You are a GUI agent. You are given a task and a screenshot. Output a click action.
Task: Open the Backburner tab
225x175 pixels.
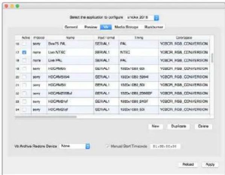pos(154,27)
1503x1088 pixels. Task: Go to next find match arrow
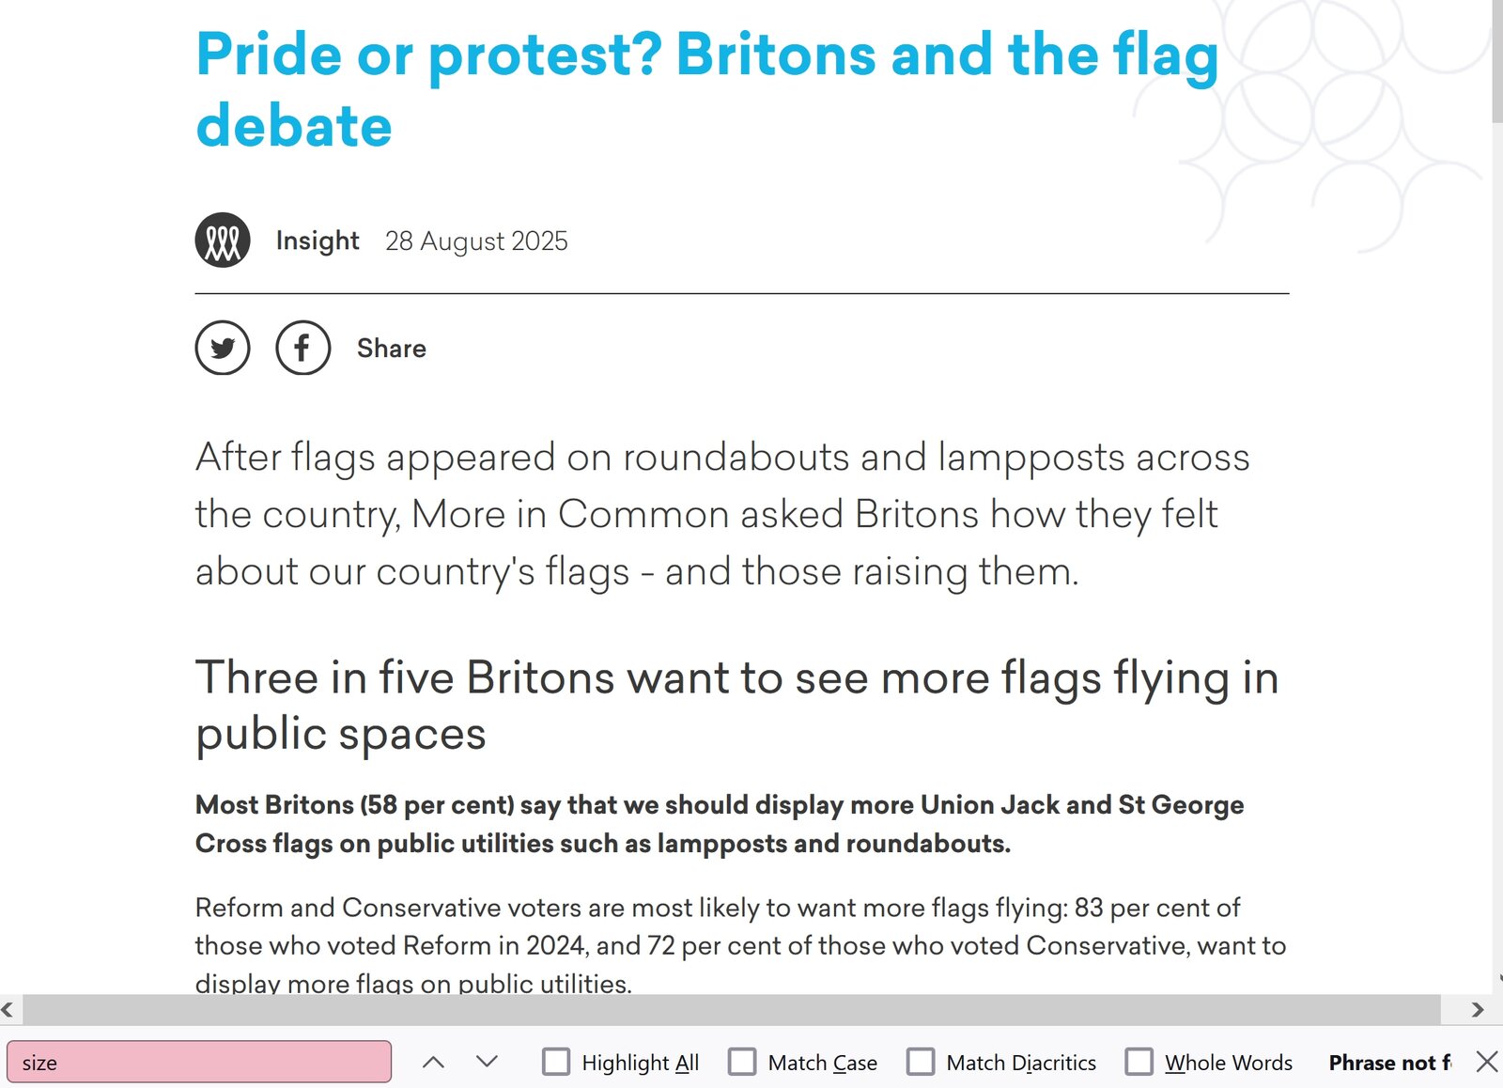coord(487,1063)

====================

ASSIGNED TASK: Transcribe the listing above verbatim. Omit the pictures.

WORKED SOLUTION:
You are a GUI agent. You are given a task and a screenshot. Output a click action.
Task: Open the Backburner tab
225x175 pixels.
pos(154,27)
1503x1088 pixels. Task: Go to next find match arrow
coord(487,1063)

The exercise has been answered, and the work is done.